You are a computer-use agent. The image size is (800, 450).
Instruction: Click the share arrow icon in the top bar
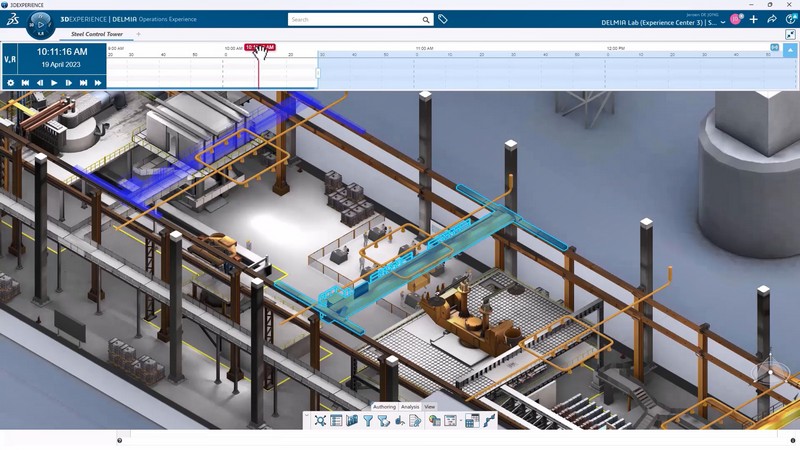tap(772, 19)
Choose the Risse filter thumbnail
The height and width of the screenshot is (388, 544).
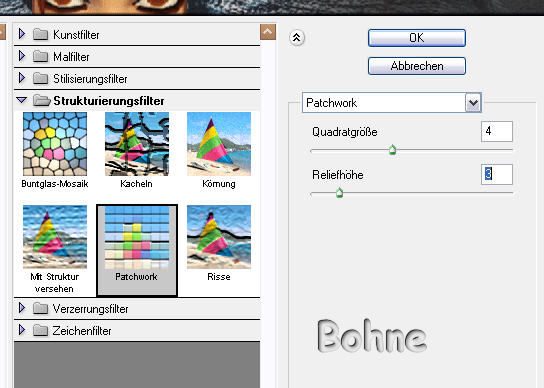point(219,237)
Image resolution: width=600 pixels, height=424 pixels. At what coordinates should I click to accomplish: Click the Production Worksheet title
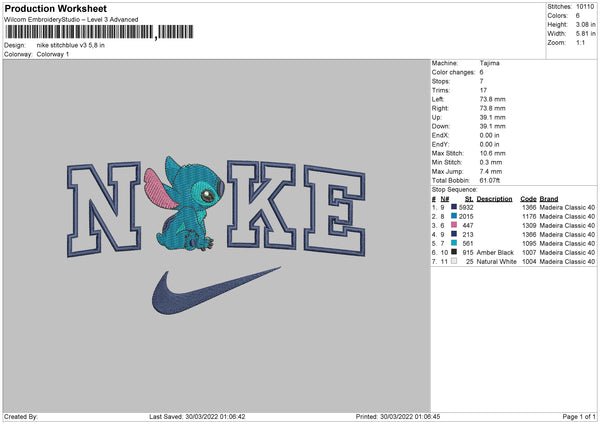click(55, 8)
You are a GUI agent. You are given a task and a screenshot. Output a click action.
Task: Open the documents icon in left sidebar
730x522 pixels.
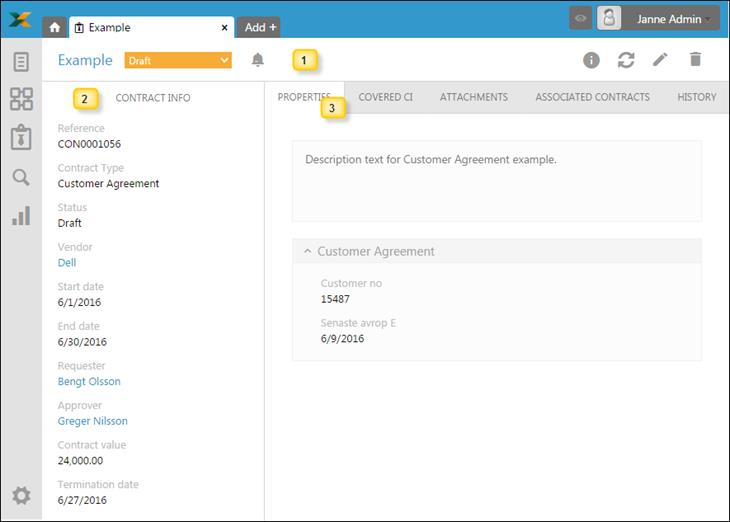point(21,62)
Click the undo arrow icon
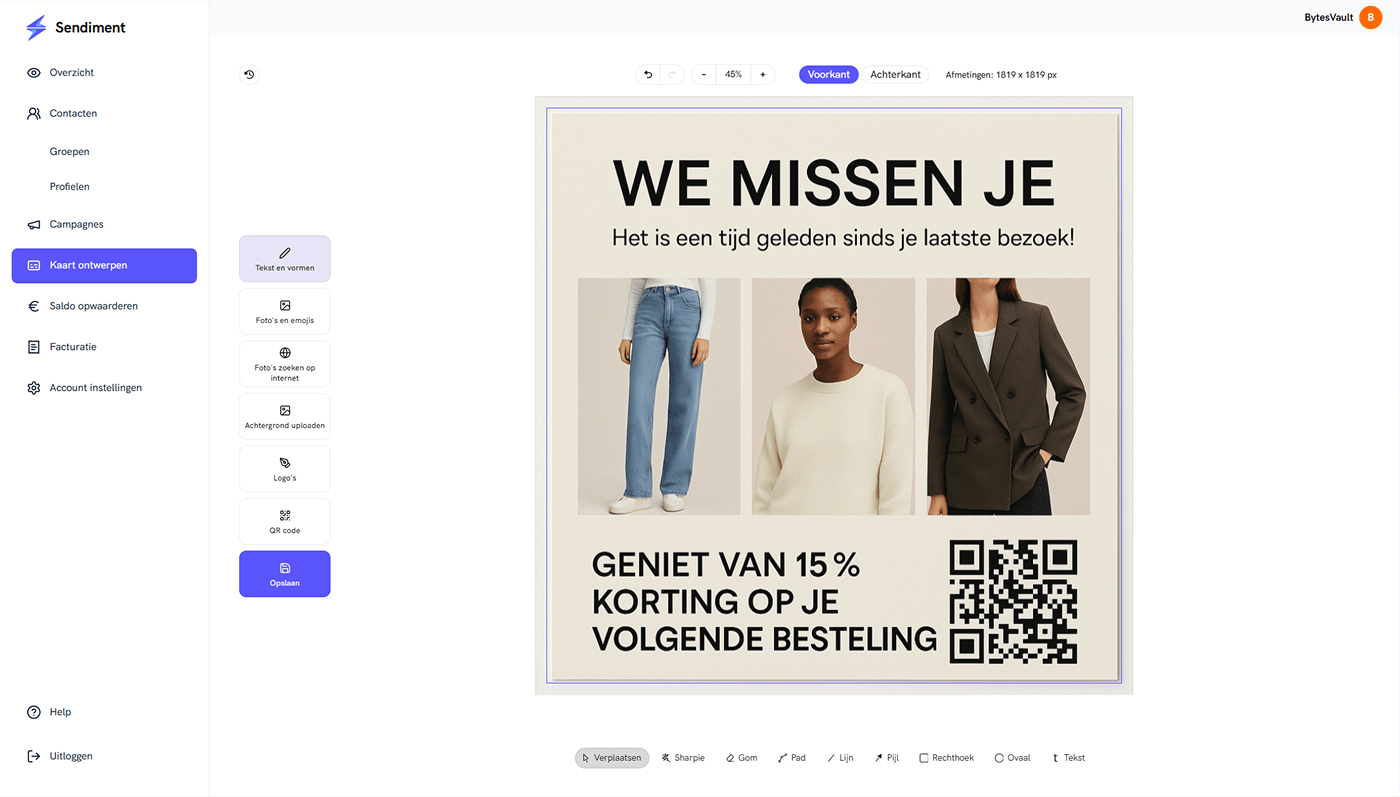This screenshot has width=1400, height=797. click(648, 75)
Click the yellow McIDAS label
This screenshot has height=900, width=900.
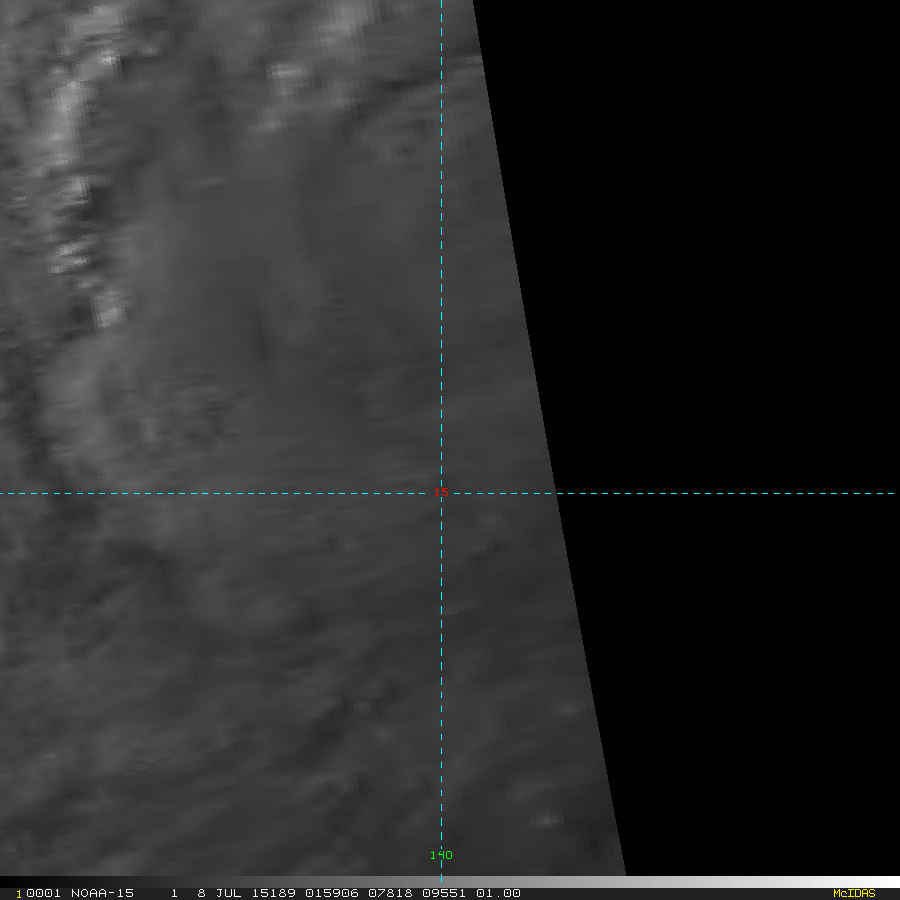point(853,893)
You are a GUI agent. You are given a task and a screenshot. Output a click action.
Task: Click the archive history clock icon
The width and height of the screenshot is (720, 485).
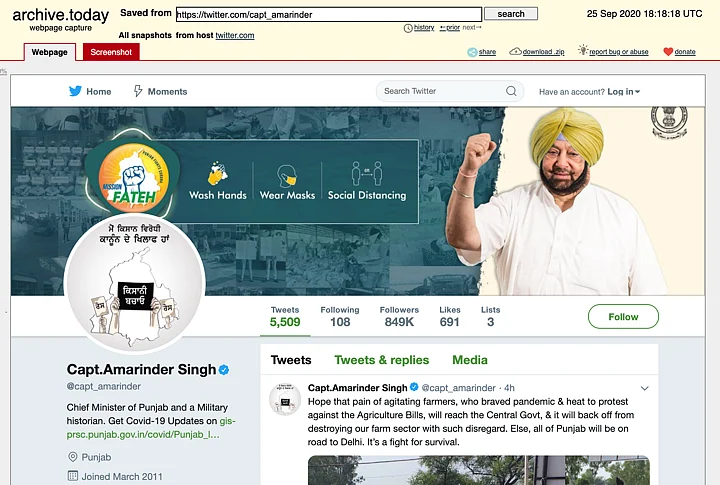pos(408,28)
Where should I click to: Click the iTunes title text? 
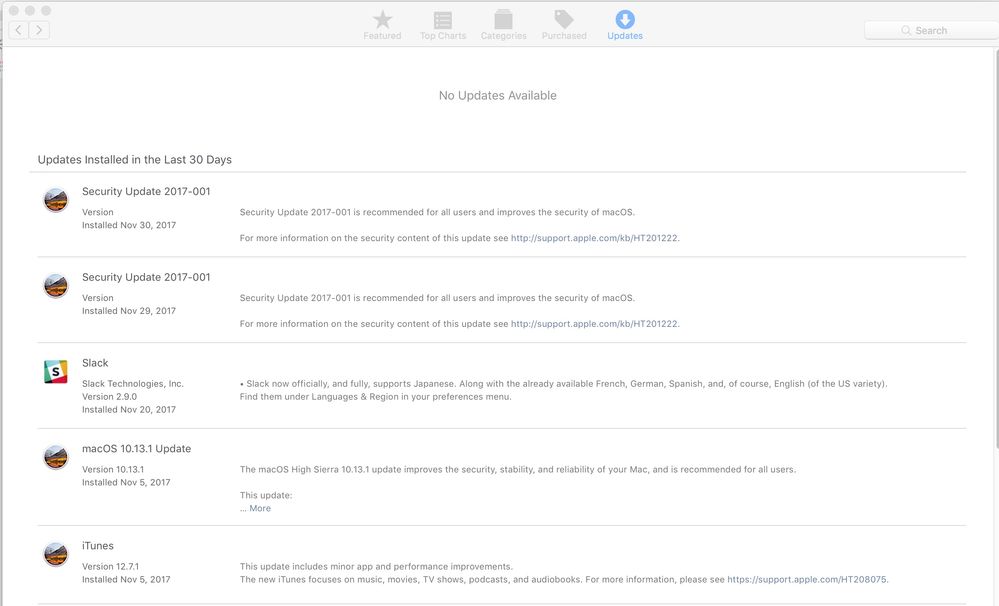[98, 546]
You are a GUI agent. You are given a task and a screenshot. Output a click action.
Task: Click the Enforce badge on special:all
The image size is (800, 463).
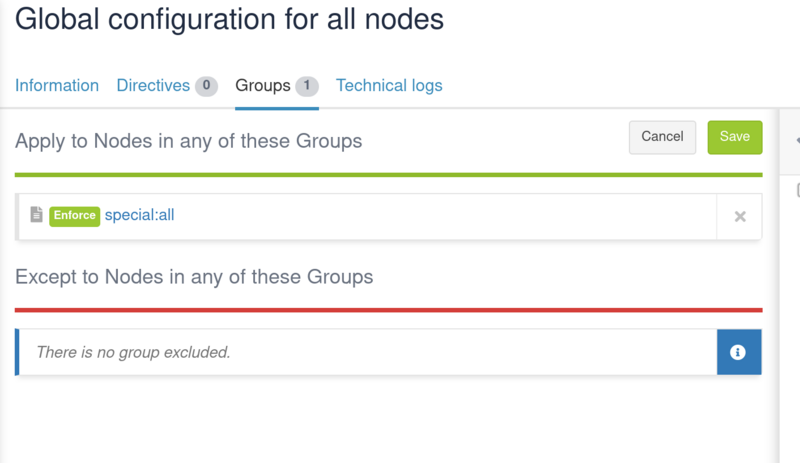coord(74,215)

★ ★ ★ ★ ★

■ WHAT YOU SHOULD DO
Lay out each line of the data above as a Markdown table with the columns "No." and "Line", numbering the rows and skipping any blank lines. Leave the pictures out of your answer.

■ OUTPUT OF THE EXERCISE
| No. | Line |
|---|---|
| 1 | You are a computer-use agent. The image size is (800, 450). |
| 2 | Instruction: Click the share arrow icon in the top bar |
| 3 | tap(772, 19) |
| 4 | Choose the Risse filter thumbnail |
| 5 | The height and width of the screenshot is (388, 544). |
| 6 | point(219,237) |
| 7 | Image resolution: width=600 pixels, height=424 pixels. At what coordinates should I click to accomplish: Click the Production Worksheet title |
| 8 | click(55, 8) |
| 9 | You are a GUI agent. You are given a task and a screenshot. Output a click action. |
| 10 | Task: Open the documents icon in left sidebar |
| 11 | 730x522 pixels. |
| 12 | point(21,62) |
| 13 | Click the undo arrow icon |
| 14 | This screenshot has width=1400, height=797. click(648, 75) |
| 15 | Click the yellow McIDAS label |
| 16 | This screenshot has height=900, width=900. |
| 17 | point(853,893) |
| 18 | You are a GUI agent. You are given a task and a screenshot. Output a click action. |
| 19 | Task: Click the archive history clock icon |
| 20 | The width and height of the screenshot is (720, 485). |
| 21 | pos(408,28) |
| 22 | Where should I click to: Click the iTunes title text?  |
| 23 | [98, 546] |
| 24 | You are a GUI agent. You are given a task and a screenshot. Output a click action. |
| 25 | Task: Click the Enforce badge on special:all |
| 26 | The image size is (800, 463). |
| 27 | coord(74,215) |